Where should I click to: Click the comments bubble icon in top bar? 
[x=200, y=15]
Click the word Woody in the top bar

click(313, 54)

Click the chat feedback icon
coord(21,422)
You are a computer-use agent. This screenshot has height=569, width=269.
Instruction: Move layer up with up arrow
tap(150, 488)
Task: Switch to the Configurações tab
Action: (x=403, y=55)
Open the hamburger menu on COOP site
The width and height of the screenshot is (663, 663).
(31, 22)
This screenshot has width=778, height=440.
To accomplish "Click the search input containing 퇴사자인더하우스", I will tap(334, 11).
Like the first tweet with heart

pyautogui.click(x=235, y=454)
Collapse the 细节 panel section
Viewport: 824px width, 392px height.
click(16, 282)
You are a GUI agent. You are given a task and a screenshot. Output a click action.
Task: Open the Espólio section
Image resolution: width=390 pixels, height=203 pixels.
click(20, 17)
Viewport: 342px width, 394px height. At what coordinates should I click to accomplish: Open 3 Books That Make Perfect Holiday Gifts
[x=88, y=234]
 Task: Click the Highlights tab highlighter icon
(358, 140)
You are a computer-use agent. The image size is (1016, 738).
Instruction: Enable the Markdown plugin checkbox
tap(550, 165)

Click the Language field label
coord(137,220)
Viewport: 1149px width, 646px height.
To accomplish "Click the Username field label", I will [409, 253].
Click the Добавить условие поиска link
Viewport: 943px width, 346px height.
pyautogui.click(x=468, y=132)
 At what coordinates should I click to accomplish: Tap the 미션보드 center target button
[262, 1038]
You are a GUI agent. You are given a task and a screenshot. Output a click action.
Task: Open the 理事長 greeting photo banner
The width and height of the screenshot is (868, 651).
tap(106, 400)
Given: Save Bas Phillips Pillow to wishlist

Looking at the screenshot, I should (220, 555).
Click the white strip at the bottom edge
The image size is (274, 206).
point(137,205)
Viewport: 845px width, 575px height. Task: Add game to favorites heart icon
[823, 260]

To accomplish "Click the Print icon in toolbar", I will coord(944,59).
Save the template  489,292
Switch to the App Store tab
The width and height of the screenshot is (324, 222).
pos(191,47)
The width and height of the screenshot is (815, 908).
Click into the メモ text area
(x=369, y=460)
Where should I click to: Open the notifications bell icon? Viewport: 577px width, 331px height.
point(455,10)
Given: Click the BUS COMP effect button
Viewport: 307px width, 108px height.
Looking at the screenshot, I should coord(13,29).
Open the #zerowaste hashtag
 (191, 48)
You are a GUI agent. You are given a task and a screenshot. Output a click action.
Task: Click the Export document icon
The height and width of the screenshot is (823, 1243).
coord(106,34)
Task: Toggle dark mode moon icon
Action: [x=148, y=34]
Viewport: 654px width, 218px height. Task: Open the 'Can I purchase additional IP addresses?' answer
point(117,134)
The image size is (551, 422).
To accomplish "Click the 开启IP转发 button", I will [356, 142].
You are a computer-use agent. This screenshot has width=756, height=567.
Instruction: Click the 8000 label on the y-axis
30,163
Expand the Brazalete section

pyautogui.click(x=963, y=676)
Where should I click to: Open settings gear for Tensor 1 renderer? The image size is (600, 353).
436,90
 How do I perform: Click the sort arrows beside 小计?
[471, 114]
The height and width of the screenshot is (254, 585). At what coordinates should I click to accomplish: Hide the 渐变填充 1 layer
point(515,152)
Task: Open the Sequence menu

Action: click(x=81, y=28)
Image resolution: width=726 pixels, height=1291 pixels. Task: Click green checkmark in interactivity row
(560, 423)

....................

**Work required**
Repeat the data word for word, leaving out no line.

**Result of this task**
Where should I click to: Click the comments bubble icon in top bar? 
[x=200, y=15]
Click the word Woody in the top bar

click(313, 54)

Click the chat feedback icon
coord(21,422)
You are a computer-use agent. This screenshot has height=569, width=269.
Instruction: Move layer up with up arrow
tap(150, 488)
Task: Switch to the Configurações tab
Action: (x=403, y=55)
Open the hamburger menu on COOP site
The width and height of the screenshot is (663, 663).
(31, 22)
This screenshot has width=778, height=440.
To accomplish "Click the search input containing 퇴사자인더하우스", I will tap(334, 11).
Like the first tweet with heart

pyautogui.click(x=235, y=454)
Collapse the 细节 panel section
Viewport: 824px width, 392px height.
click(16, 282)
You are a GUI agent. You are given a task and a screenshot. Output a click action.
Task: Open the Espólio section
Image resolution: width=390 pixels, height=203 pixels.
click(20, 17)
Viewport: 342px width, 394px height. At what coordinates should I click to accomplish: Open 3 Books That Make Perfect Holiday Gifts
[x=88, y=234]
 Task: Click the Highlights tab highlighter icon
(358, 140)
You are a computer-use agent. The image size is (1016, 738).
Instruction: Enable the Markdown plugin checkbox
tap(550, 165)

Click the Language field label
coord(137,220)
Viewport: 1149px width, 646px height.
To accomplish "Click the Username field label", I will [409, 253].
Click the Добавить условие поиска link
Viewport: 943px width, 346px height.
pyautogui.click(x=468, y=132)
 At what coordinates should I click to accomplish: Tap the 미션보드 center target button
[262, 1038]
You are a GUI agent. You are given a task and a screenshot. Output a click action.
Task: Open the 理事長 greeting photo banner
The width and height of the screenshot is (868, 651).
tap(106, 400)
Given: Save Bas Phillips Pillow to wishlist

Looking at the screenshot, I should (220, 555).
Click the white strip at the bottom edge
The image size is (274, 206).
point(137,205)
Viewport: 845px width, 575px height. Task: Add game to favorites heart icon
[823, 260]

To accomplish "Click the Print icon in toolbar", I will coord(944,59).
Save the template  489,292
Switch to the App Store tab
The width and height of the screenshot is (324, 222).
pos(191,47)
The width and height of the screenshot is (815, 908).
Click into the メモ text area
(x=369, y=460)
Where should I click to: Open the notifications bell icon? Viewport: 577px width, 331px height.
point(455,10)
Given: Click the BUS COMP effect button
Viewport: 307px width, 108px height.
Looking at the screenshot, I should coord(13,29).
Open the #zerowaste hashtag
 (191, 48)
You are a GUI agent. You are given a task and a screenshot. Output a click action.
Task: Click the Export document icon
The height and width of the screenshot is (823, 1243).
coord(106,34)
Task: Toggle dark mode moon icon
Action: [x=148, y=34]
Viewport: 654px width, 218px height. Task: Open the 'Can I purchase additional IP addresses?' answer
point(117,134)
The image size is (551, 422).
To accomplish "Click the 开启IP转发 button", I will [356, 142].
You are a computer-use agent. This screenshot has width=756, height=567.
Instruction: Click the 8000 label on the y-axis
30,163
Expand the Brazalete section

pyautogui.click(x=963, y=676)
Where should I click to: Open settings gear for Tensor 1 renderer? The image size is (600, 353).
436,90
 How do I perform: Click the sort arrows beside 小计?
[471, 114]
The height and width of the screenshot is (254, 585). At what coordinates should I click to accomplish: Hide the 渐变填充 1 layer
point(515,152)
Task: Open the Sequence menu

Action: click(x=81, y=28)
Image resolution: width=726 pixels, height=1291 pixels. Task: Click green checkmark in interactivity row
(560, 423)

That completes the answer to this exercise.